作業項目 1 –
PTSDと解離に関する文章を読み、次の問いに答えてください。
(a) 解離症状を有するサブタイプは、PTSD患者のおよそ何%とされているか。
(b) 急性トラウマによるPTSD患者では、外傷記憶の想起によって何の増加が観察されたか。
(c) 再体験/過覚醒タイプのPTSDで、外傷記憶想起中のfMRIにおいて低活性化がみられたのはどの領域か。
作業項目 2 – PTSDと解離に関する文章を、最後の文の後から引き継いで書き進めてください。

PTSDに対する心理療法の解離の有無による有効性の違い

背景


・およそ14%のPTSD患者が解離症状を有するサブタイプと言われている

・慢性的な長期トラウマ体験(幼少期の虐待など)に曝露されたPTSD患者においては、解離サブタイプが多いとされる。急性トラウマによるPTSD患者では外傷記憶の想起により心拍数増加が観察されたが、解離サブタイプでは外傷記憶を想起しても心拍数増加はおきなかったことが報告されている

・再体験/過覚醒タイプのPTSDにおいては、外傷記憶想起中のfMRIにおいて、内側前頭領域(覚醒度の調整と情動制御に関与する腹内側前頭前野と吻側前部帯状回を含む領域)の低活性化がみられた。このことは辺縁系(特に扁桃体)の過剰活性化が外傷記憶想起時にみられるとの報告と整合性のあるものである。

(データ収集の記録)
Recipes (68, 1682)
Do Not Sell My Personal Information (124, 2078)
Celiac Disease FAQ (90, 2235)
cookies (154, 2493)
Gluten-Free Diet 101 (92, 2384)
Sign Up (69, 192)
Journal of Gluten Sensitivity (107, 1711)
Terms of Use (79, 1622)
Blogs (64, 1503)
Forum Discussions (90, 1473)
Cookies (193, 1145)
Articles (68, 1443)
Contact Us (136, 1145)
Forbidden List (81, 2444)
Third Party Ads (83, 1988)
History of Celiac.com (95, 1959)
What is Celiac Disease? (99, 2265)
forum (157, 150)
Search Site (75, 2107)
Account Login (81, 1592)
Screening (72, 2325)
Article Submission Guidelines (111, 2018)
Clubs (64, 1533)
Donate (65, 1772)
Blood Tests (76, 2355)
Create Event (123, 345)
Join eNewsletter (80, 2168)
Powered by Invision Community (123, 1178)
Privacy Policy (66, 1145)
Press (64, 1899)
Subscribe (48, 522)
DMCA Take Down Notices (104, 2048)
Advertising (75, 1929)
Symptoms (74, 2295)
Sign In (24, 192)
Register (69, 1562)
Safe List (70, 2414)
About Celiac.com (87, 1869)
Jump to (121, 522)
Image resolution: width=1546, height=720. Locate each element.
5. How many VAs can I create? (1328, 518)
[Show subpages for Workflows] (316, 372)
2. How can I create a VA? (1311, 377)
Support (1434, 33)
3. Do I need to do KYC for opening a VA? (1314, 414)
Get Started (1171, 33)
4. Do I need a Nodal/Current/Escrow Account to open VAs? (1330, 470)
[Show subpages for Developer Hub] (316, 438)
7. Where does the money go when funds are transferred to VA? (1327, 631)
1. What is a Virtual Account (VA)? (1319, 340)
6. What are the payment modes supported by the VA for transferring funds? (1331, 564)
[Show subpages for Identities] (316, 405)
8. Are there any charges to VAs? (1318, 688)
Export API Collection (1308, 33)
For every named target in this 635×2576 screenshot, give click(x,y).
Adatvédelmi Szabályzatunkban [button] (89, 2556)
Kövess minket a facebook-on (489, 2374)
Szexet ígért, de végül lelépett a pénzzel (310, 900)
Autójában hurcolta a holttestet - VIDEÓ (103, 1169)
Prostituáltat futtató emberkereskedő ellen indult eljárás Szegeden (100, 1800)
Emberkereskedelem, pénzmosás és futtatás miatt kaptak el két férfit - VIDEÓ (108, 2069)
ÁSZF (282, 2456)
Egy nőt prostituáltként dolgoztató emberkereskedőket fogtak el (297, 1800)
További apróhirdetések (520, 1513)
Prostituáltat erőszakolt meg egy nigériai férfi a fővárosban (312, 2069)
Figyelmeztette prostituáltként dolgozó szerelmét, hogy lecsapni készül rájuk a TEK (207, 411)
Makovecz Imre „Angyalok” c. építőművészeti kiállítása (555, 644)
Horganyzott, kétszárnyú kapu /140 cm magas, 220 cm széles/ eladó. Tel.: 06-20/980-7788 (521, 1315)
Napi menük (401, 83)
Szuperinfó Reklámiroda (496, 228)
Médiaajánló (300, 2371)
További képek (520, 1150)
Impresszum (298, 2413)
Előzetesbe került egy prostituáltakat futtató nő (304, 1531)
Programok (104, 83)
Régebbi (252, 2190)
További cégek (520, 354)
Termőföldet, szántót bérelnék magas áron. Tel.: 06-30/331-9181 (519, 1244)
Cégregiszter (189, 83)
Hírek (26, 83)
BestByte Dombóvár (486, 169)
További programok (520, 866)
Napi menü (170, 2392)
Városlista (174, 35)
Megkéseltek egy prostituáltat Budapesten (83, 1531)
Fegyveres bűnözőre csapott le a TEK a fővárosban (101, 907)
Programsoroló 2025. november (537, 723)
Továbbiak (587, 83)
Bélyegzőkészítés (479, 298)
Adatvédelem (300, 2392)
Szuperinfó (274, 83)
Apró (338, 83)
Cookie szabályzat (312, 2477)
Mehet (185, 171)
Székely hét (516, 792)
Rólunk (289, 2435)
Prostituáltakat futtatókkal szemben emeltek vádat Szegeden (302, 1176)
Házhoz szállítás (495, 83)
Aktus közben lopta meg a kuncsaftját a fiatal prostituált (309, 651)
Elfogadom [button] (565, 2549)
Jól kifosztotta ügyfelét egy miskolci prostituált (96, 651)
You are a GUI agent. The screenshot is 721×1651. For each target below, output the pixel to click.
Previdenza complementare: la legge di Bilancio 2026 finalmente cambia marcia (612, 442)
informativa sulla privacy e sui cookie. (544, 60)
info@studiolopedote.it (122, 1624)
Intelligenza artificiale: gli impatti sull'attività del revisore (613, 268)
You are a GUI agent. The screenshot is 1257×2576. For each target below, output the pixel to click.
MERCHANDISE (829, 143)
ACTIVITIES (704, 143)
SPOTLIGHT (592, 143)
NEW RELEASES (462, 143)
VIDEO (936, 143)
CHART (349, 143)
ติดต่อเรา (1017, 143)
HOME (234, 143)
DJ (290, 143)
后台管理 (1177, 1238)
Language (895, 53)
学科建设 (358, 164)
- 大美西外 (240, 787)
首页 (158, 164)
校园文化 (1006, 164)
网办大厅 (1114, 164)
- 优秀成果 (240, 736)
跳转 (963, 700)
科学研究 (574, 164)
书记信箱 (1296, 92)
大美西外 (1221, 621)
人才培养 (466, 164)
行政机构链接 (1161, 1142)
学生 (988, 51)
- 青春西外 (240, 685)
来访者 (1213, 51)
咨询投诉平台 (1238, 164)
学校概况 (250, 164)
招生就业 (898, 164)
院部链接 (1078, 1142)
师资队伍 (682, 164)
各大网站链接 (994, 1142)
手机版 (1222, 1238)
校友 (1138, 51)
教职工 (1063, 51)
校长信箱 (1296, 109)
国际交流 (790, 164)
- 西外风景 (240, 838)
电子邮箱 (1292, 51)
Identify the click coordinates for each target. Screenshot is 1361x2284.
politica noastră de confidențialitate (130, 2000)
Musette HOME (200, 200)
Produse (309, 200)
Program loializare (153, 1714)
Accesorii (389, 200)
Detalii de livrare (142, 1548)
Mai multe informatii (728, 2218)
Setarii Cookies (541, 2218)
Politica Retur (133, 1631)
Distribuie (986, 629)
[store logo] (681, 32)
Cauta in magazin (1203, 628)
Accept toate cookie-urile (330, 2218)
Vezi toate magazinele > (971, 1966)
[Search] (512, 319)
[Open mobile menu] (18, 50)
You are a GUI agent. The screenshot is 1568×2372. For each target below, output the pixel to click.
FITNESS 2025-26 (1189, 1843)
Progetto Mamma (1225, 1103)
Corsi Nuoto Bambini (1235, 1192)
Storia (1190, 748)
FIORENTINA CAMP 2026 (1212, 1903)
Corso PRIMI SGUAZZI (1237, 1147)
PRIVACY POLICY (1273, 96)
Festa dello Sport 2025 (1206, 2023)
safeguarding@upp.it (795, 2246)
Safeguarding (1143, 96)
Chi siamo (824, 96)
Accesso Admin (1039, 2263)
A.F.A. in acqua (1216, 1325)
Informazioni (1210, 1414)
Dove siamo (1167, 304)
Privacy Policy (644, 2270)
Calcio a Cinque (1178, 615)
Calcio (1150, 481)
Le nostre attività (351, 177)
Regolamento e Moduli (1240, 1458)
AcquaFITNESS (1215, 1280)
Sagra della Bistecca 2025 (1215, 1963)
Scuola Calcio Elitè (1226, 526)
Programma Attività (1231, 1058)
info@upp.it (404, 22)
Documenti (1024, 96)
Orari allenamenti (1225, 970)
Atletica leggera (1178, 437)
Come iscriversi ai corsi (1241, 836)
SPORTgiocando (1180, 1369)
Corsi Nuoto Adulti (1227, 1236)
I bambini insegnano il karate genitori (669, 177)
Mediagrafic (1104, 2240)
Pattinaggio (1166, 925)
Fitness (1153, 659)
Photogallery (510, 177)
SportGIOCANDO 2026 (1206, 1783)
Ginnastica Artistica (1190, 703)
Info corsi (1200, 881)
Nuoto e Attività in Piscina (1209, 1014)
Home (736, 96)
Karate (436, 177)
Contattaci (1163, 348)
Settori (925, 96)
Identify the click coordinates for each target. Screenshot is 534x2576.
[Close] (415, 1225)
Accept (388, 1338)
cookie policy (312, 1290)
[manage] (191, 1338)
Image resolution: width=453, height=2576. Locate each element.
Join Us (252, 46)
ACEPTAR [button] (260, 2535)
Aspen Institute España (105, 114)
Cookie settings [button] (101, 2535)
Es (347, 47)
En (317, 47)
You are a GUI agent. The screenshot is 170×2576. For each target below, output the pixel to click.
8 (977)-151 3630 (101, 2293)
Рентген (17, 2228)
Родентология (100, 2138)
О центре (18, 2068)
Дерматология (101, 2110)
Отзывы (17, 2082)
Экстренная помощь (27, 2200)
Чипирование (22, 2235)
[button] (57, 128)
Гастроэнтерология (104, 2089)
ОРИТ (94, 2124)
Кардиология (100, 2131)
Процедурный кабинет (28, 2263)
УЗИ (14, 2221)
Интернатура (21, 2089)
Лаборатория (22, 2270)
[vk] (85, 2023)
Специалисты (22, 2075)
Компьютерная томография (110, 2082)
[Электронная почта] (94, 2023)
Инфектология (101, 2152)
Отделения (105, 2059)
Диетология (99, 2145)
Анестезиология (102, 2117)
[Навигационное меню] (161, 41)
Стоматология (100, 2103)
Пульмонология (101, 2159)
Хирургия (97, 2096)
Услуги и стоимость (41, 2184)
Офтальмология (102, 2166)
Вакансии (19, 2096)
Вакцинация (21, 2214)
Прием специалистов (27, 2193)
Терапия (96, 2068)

回答 1 –
(a) およそ14%
(b) 心拍数
(c) 内側前頭領域(覚醒度の調整と情動制御に関与する腹内側前頭前野と吻側前部帯状回を含む領域)

回答 2 –
・一方で解離サブタイプにおいては、背側前部帯状回や内側前頭前野などの覚醒や情動の調節領域の過剰活性化がみられた。外傷記憶想起時に感情の過変調(overmodulation)が起きている可能性を示唆するものである。この感情の過変調により、外傷記憶想起時の情動変化が減弱しうるが、この外傷記憶想起時の情動変化は、PTSDに対する心理療法(特に持続エクスポージャー療法)が効果を発揮する際に必要な要素と考えられている。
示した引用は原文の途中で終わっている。